The monied interests that have managed to turn patent and copyright law into a form of coporate welfare — “Copyright Queens”*, I call them, use much more colorful language to pursue their interests.
Pirates! Thieves!
Fire needs to be met with fire.
The corporate Copyright Queens, who wouldn’t know how to compete in a truly competitive marketplace if their lives depended on it, have framed the issues with vivid and exaggerated language meant to provoke fear and a sense of great and imminent danger.
Pirates! Thieves!
Those that oppose the Land Grab need to fight back with rhetoric that’s up to the task.

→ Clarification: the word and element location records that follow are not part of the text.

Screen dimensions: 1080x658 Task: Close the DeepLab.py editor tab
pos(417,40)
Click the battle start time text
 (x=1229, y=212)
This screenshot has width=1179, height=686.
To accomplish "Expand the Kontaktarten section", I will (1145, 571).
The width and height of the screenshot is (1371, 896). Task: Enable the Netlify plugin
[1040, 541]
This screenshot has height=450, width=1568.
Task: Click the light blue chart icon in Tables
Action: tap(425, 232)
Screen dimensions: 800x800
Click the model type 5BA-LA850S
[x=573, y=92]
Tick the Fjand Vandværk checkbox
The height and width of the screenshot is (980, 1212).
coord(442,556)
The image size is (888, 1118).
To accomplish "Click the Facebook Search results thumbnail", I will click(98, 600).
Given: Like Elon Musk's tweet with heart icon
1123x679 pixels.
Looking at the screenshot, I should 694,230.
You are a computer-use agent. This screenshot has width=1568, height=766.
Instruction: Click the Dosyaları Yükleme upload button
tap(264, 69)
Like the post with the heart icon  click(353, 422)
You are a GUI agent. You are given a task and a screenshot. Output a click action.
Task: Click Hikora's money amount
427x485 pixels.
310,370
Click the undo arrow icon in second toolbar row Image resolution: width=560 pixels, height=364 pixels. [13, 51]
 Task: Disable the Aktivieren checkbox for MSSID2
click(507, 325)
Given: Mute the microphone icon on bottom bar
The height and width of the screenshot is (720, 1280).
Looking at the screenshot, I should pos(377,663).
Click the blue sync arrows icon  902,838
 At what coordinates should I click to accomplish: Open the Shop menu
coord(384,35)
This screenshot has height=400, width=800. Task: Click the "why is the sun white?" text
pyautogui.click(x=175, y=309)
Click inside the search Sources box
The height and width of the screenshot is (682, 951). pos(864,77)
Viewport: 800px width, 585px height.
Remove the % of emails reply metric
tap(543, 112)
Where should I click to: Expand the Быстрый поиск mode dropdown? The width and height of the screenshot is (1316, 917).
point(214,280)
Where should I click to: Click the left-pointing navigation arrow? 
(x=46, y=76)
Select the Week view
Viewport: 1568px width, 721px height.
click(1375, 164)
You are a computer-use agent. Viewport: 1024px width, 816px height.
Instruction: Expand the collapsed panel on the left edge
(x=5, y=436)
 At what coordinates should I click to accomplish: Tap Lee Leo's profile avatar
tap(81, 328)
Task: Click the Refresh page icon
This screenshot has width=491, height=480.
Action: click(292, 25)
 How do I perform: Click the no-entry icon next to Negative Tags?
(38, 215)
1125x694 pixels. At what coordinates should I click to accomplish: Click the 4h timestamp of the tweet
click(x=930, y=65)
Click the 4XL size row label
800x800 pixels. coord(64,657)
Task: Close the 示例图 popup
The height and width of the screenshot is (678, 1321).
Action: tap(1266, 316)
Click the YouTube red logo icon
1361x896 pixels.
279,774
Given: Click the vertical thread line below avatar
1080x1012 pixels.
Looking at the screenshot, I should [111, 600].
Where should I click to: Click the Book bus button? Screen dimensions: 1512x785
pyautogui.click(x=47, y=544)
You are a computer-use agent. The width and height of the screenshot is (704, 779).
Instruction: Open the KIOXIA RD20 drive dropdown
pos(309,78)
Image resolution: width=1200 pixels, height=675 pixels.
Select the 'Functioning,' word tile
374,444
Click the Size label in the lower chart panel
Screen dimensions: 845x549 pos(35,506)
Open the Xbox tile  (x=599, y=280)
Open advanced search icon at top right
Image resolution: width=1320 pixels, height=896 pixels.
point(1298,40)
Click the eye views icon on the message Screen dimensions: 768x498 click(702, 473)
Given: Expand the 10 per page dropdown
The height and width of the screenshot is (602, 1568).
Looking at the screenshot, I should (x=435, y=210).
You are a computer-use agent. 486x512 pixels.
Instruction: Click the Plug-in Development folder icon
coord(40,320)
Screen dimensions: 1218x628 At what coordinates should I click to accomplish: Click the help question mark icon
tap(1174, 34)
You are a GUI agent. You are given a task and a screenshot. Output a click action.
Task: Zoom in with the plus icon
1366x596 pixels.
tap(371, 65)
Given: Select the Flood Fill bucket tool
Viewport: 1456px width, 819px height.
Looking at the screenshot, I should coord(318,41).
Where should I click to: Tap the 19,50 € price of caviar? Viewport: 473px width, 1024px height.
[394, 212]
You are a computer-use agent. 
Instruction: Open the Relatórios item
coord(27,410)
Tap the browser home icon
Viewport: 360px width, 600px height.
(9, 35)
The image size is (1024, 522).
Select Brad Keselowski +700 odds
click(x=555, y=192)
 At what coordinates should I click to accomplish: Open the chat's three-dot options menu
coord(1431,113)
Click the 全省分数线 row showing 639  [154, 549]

I’m workin’ on it. (Uh, you can see I’ve changed my mind about a few things in the course of the past few years.)
Just sayin’.….
Regards,
Richard Fink
Blog: Readable Web
Type Director: Kernest/Konstellations
*“Copyright Queen” is an allusion to Ronald Reagan’s thinly veiled racist ploy used during his campaign for President in 1980. Reagan’s “welfare queen”, was a mythical fat black female welfare recipient driving around in an expensive car, and living the good life at the expense of the taxpayers.
As far as the last part — living the good life at the expense of the taxpayers — exactly right on. Hence, “Copyright Queens”.
You can’t really say that proprietary software doesn’t adapt to change, because its often the very thing controlling the change. If for some reason this stops, the free alternatives is just waiting around the corner to pick up where they left.
Its not just the w3c who has been working slow. Microsoft has also been very lazy, and totally overlooked the potential to push the development of IE, and is not committing other fetal mistakes, such as not supporting new versions on older versions of Windows.
HTML as a “Living Standard” has the potential to include new features faster than the w3c could dream of currently. They are however still maintaining their own “snapshot” called HTML5, and whats the point? People don’t care about recommendation status, they care about when a feature is safe to use.
The main problem is that we have yet to reach recommendation status, for features that have been around for years.